Spine (Phila Pa 1976). 2012 Jun 1;37(13):E778-85. doi: 10.1097/BRS.0b013e31824780b8.
This in vitro human cadaveric study measured adjacent-level kinematics after posterior cervical decompression and fixation.
Quantify adjacent-level changes in range of motion (ROM) and intradiscal pressure after posterior cervical decompression and fixation.
Optimal length of instrumentation after posterior decompression is unclear. Longer posterior cervical fixation constructs may increase the risk of adjacent-segment degeneration.
Eight cervicothoracic spines were evaluated intact, with C3-C6 laminectomy, C3-C6 laminectomy + C3-C6 fixation, C3-C6 laminectomy + C3-C7 fixation, C3-C7 laminectomy, C3-C7 laminectomy + C3-C7 fixation, C3-C7 laminectomy + C2-C7 fixation, C3-C7 laminectomy + C3-T2 fixation, and C3-C7 laminectomy + C2-T2 fixation. Testing included intact moments (± 2.0 N·m) in flexion/extension, axial rotation, and lateral bending, with quantification of ROM at C2-C3, C6-C7, and C7-T1 normalized to the intact spine. Intradiscal pressures were also measured at each level.

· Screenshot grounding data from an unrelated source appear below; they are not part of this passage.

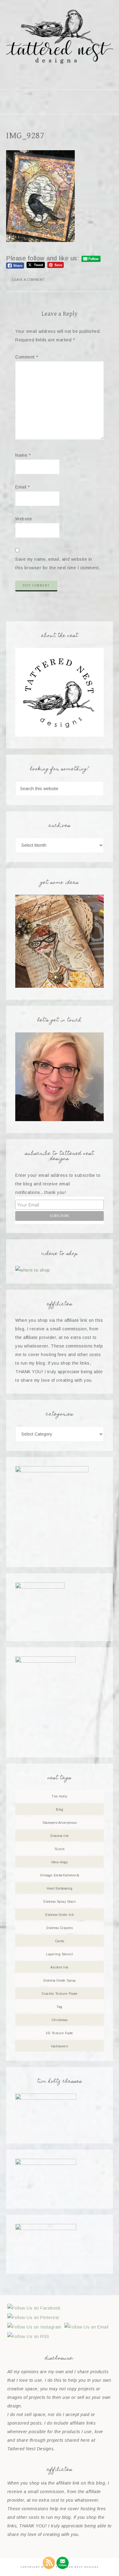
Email (22, 487)
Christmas (60, 2020)
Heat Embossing (59, 1888)
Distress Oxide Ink (59, 1914)
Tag (59, 2007)
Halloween (59, 2046)
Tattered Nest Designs (59, 36)
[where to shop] (32, 1270)
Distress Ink (59, 1836)
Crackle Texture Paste (59, 1993)
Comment (26, 357)
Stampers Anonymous (59, 1822)
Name (23, 455)
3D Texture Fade (59, 2033)
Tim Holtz (59, 1796)
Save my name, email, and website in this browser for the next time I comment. (57, 563)
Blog (59, 1809)
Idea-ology (59, 1862)
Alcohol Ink (59, 1967)
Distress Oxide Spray (59, 1980)
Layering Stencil (59, 1954)
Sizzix (60, 1849)
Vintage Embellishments (59, 1875)
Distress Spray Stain (59, 1901)
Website (23, 518)
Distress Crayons (59, 1928)
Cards (59, 1941)
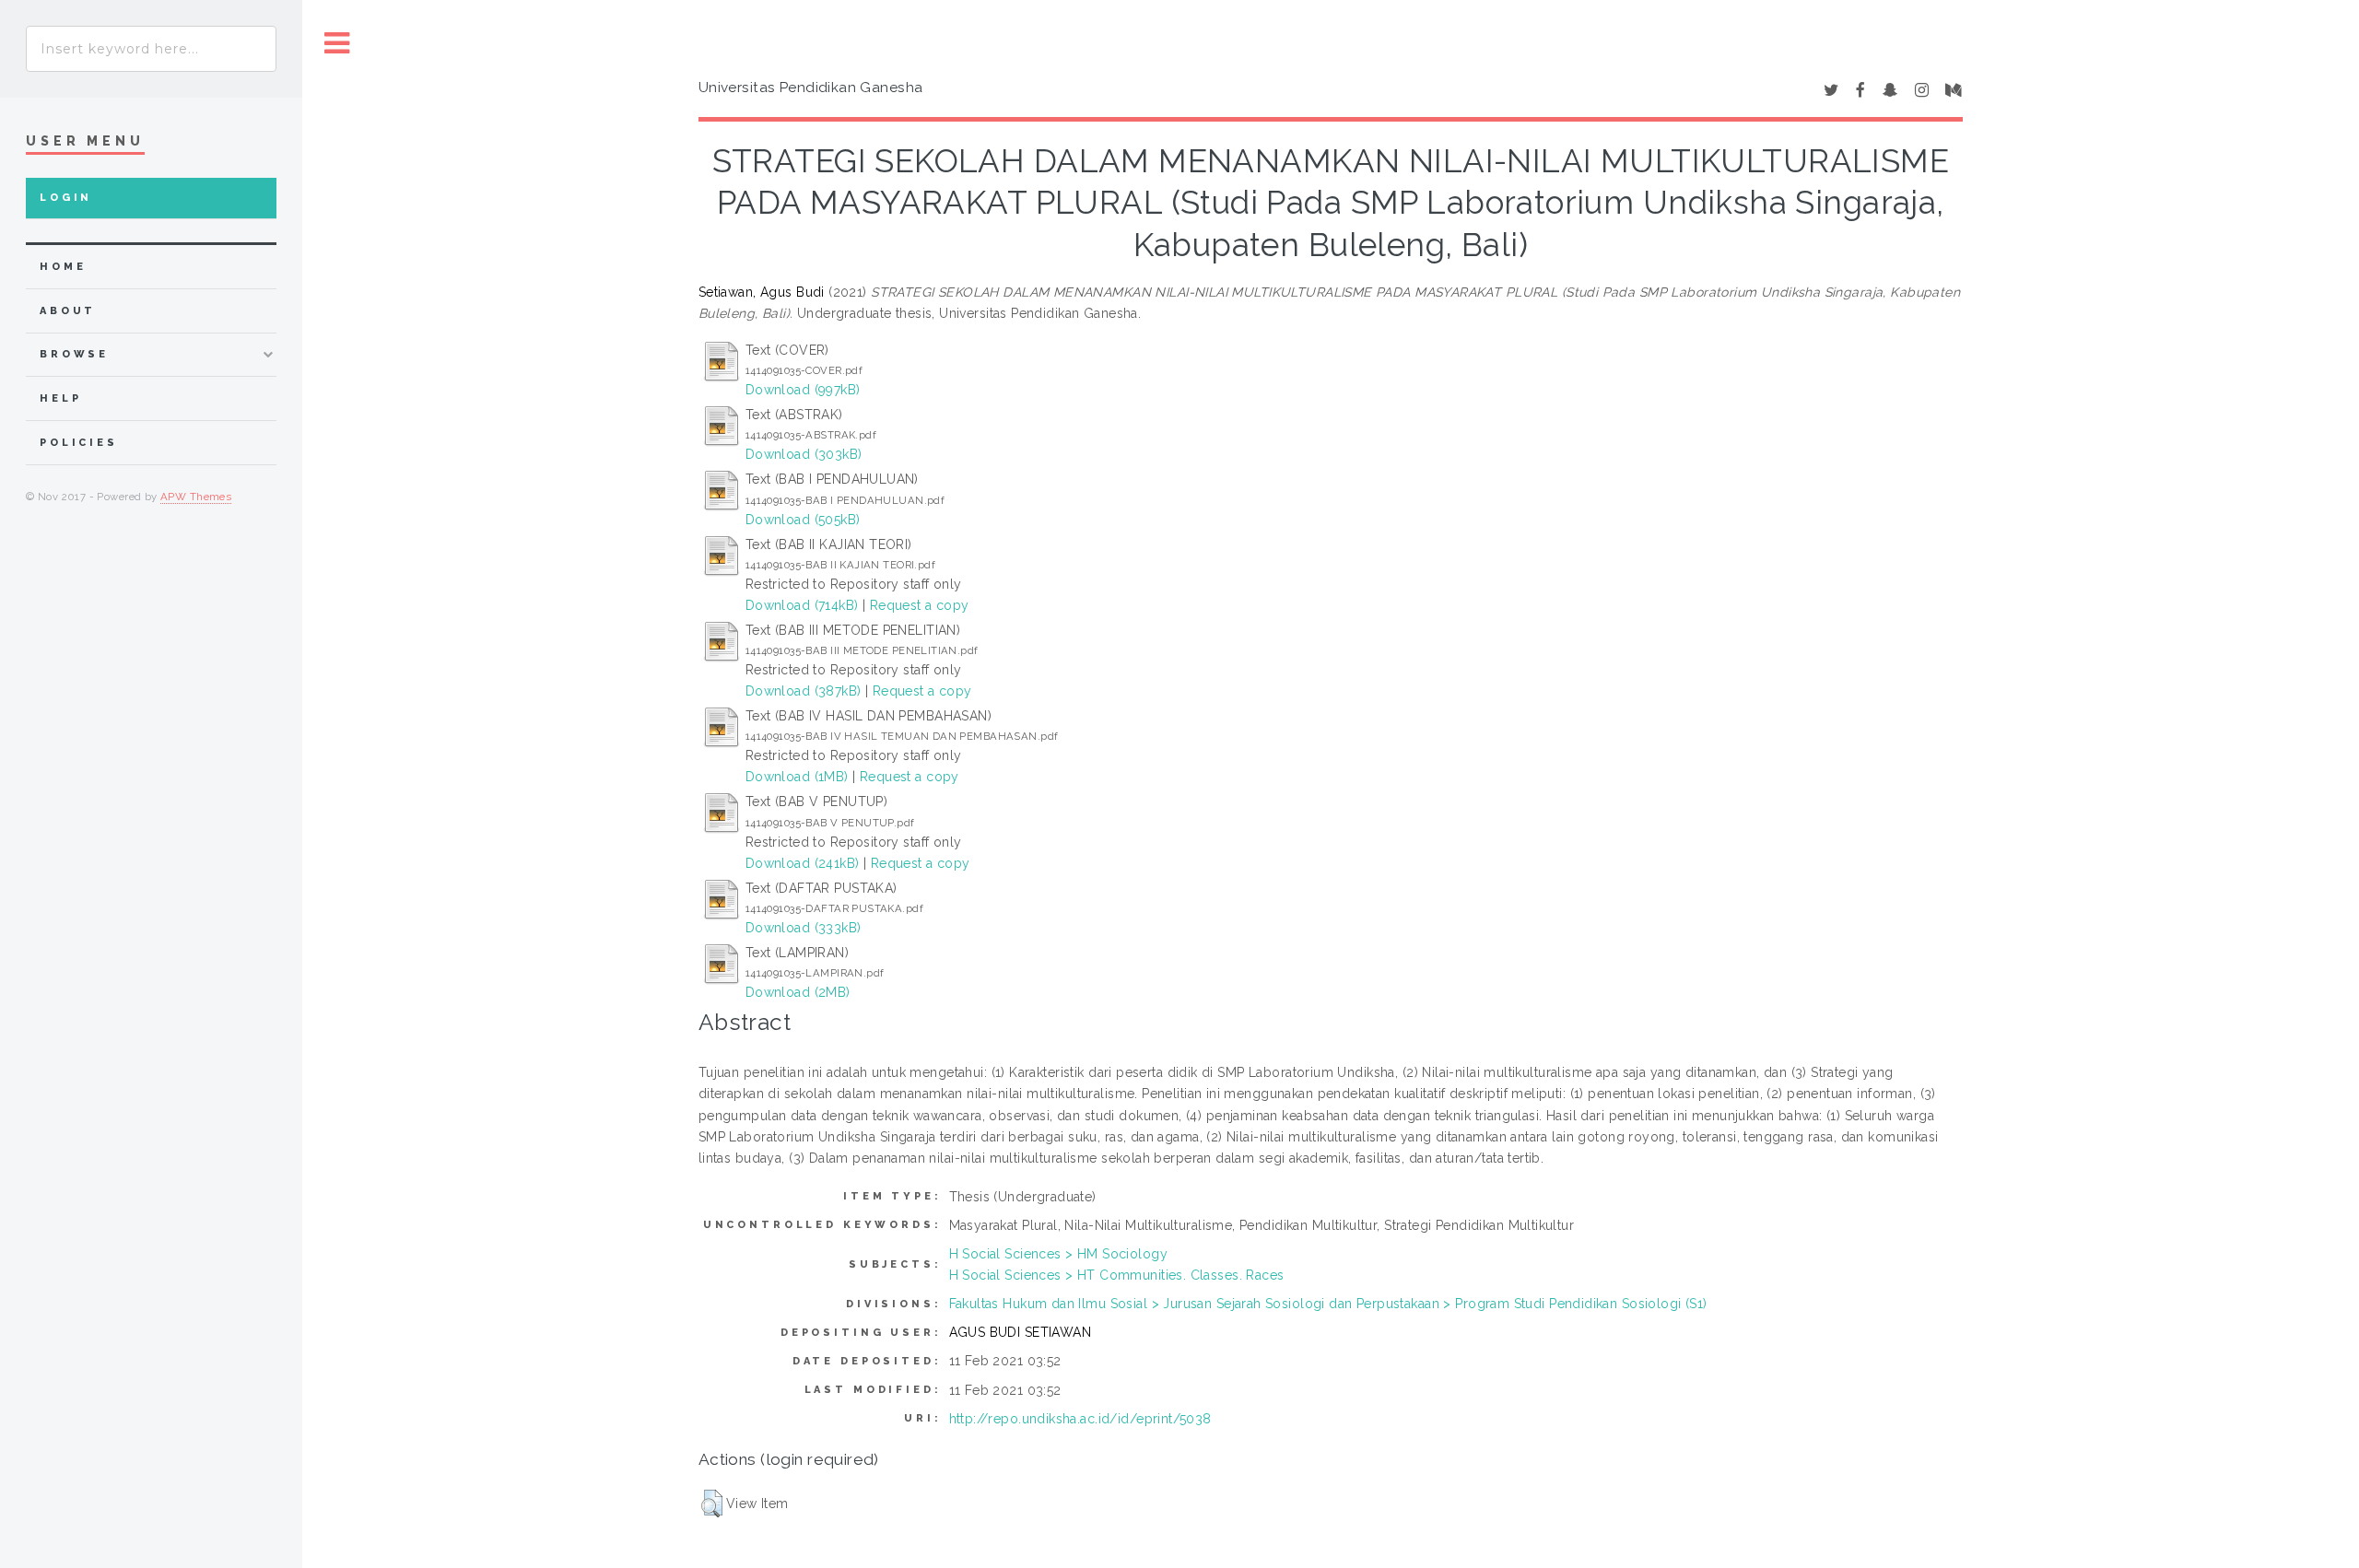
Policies (79, 443)
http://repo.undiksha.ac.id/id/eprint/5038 (1080, 1418)
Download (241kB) (802, 863)
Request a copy (919, 605)
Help (60, 398)
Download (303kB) (804, 454)
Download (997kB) (803, 389)
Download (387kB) (803, 691)
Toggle (337, 44)
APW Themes (195, 496)
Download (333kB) (803, 927)
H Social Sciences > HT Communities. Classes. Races (1117, 1275)
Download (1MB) (797, 776)
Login (66, 198)
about (68, 311)
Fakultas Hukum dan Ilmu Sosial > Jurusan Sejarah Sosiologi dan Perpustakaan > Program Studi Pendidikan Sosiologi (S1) (1328, 1303)
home (63, 267)
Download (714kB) (802, 605)
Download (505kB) (803, 519)
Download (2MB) (798, 992)
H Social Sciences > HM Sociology (1058, 1253)
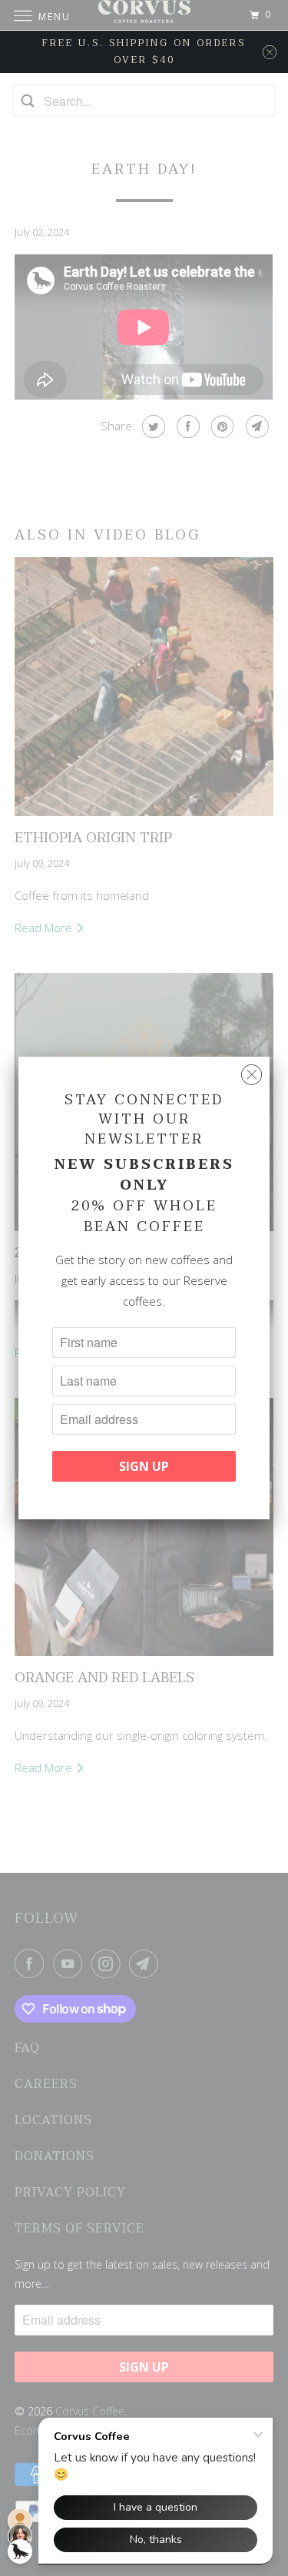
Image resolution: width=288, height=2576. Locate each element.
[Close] (251, 1074)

For the C3-C6 laminectomy group, there were no differences in adjacent-level flexion/extension ROM or intradiscal pressure based on construct length, except at C6-C7, where ROM was significantly decreased when fixation was extended to C7 (P < 0.05). After C3-C7 laminectomy and reconstruction, the greatest increase in C2-C3 flexion/extension ROM and intradiscal pressure occurred in the C3-T2 fixation subgroup (ROM: 348% [P < 0.05]; intradiscal pressure: 319 ± 243 psi [pounds per square inch] vs. 65 ± 41 psi intact [P < 0.05]). At C7-T1, the greatest increase in flexion/extension ROM and intradiscal pressure occurred after C2-C7 fixation (ROM: 531% [P < 0.05]; intradiscal pressure: 152 ± 83 psi vs. 21 ± 14 psi intact [P < 0.05]).
For C3-C6 laminectomy, instrumentation to C7 significantly decreased flexion/extension ROM and intradiscal pressure at C6-C7 without significantly increasing either measure at C2-C3 or C7-T1 relative to C3-C6 fixation. In the setting of a C3-C7 laminectomy, when instrumenting to either C2 or T2, consideration should be given to including both levels within these constructs.
本体外人体尸体研究测量了颈椎后路减压固定后相邻节段的运动学。
定量测量颈椎后路减压固定后活动范围(ROM)和椎间盘内压的相邻节段变化。
后路减压后器械的最佳长度尚不清楚。更长的颈椎后路固定结构可能会增加相邻节段退变的风险。
评估了 8 个颈胸段脊柱完整、C3-C6 椎板切除术、C3-C6 椎板切除术+C3-C6 固定、C3-C6 椎板切除术+C3-C7 固定、C3-C7 椎板切除术、C3-C7 椎板切除术+C3-C7 固定、C3-C7 椎板切除术+C2-C7 固定、C3-C7 椎板切除术+C3-T2 固定和 C3-C7 椎板切除术+C2-T2 固定。测试包括完整时(±2.0 N·m)屈伸、轴向旋转和侧屈,C2-C3、C6-C7 和 C7-T1 的 ROM 与完整脊柱相归一化。还测量了每个节段的椎间盘内压。
对于 C3-C6 椎板切除术组,除 C6-C7 外,根据结构长度,相邻节段屈伸 ROM 或椎间盘内压无差异,当固定延伸至 C7 时,ROM 显著降低(P < 0.05)。C3-C7 椎板切除和重建后,C3-T2 固定亚组的 C2-C3 屈伸 ROM 和椎间盘内压增加最大(ROM:348%[P < 0.05];椎间盘内压:319±243psi[磅/平方英寸]与完整的 65±41psi[P < 0.05])。在 C7-T1,C2-C7 固定后屈伸 ROM 和椎间盘内压增加最大(ROM:531%[P < 0.05];椎间盘内压:152±83psi 与完整的 21±14psi[P < 0.05])。
对于 C3-C6 椎板切除术,固定至 C7 显著降低了 C6-C7 的屈伸 ROM 和椎间盘内压,而与 C3-C6 固定相比,C2-C3 或 C7-T1 的这两个指标均无显著增加。在 C3-C7 椎板切除术的情况下,当固定至 C2 或 T2 时,应考虑在这些结构中包含这两个节段。